Test your formulas to be sure that they’re working properly. Make sure your formulas don’t produce errors and that each formula outputs expected results.

Double-check your main data to be sure that it’s complete. Check that your data table has not truncated when transferring to Excel. Also, be sure that each column of data you need is present with appropriate data labels.

Make sure all numeric formatting is appropriate. Be sure that the formatting of your data is appropriate for the field. For example, check to see that dates are formatted as dates, currency values are formatted properly, and that the correct number of decimal places is displayed where needed.

The obvious goal here is to eliminate easily avoidable errors that may cause complications later.

Excel Functions for Your Data Model

As we discussed, the optimal data model for any dashboard separates data, analysis, and presentation into three distinct layers. Although all three layers are important, the analysis layer is where the real art comes into play. The fundamental task of the analysis layer is to extract information from the data layer for use in the staging tables that feed your charts, tables, and other dashboard components. To do this effectively, you need to use formulas that serve as data delivery mechanisms — formulas that deliver data to a destination range.

You see, the information you need lives in your data layer (typically, a table containing aggregated data). Data delivery formulas are designed to get that data and deliver it to the analysis layer so it can be analyzed and shaped. The cool thing is that after you’ve set up your data delivery formulas, your analysis layer automatically updates each time your data layer is refreshed.

Now, take a look at a few Excel functions that work particularly well in data delivery formulas. As you go through the examples here, you’ll start to see how these concepts come together.

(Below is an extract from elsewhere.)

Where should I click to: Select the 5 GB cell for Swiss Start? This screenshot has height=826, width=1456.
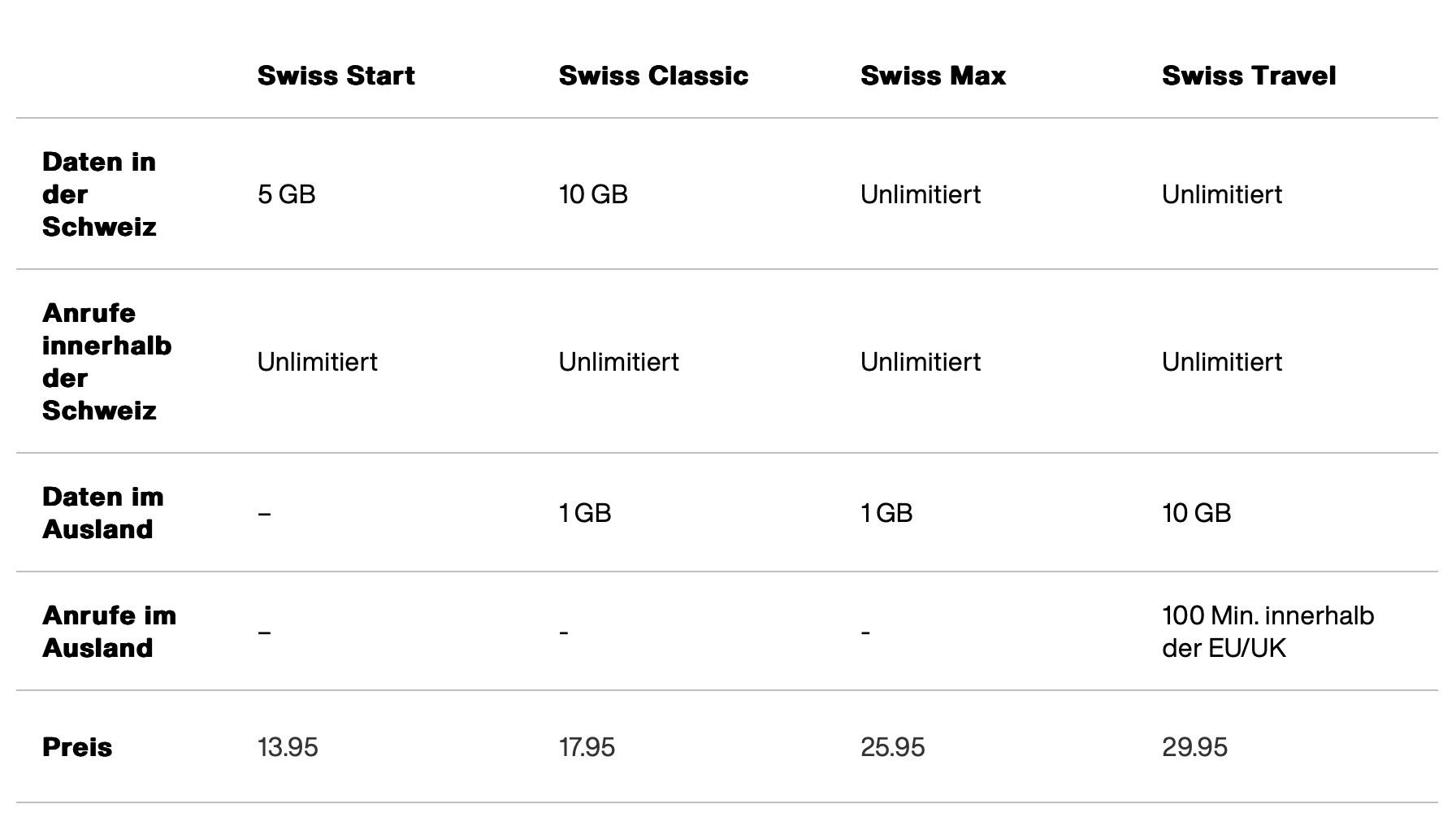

Understanding lookup tables

In the following sections, you’ll see frequent use of the term lookup table. A lookup table is essentially a range of data that holds information in a structure that can be used to extract the needed data points. In the context of these examples, you can assume the lookup table will be the data layer.

A lookup table can come in several forms:

One column or row: You may have a list of manager names in a single column. That list can be used as a lookup table to find a manager based on his name or his position number within the column.

Range with multiple data columns: You may have a table with product numbers and prices. You can use a list table as a lookup to find a specific price based on its corresponding product number. In this scenario, you need a formula that performs lookup on the product number to get the appropriate price.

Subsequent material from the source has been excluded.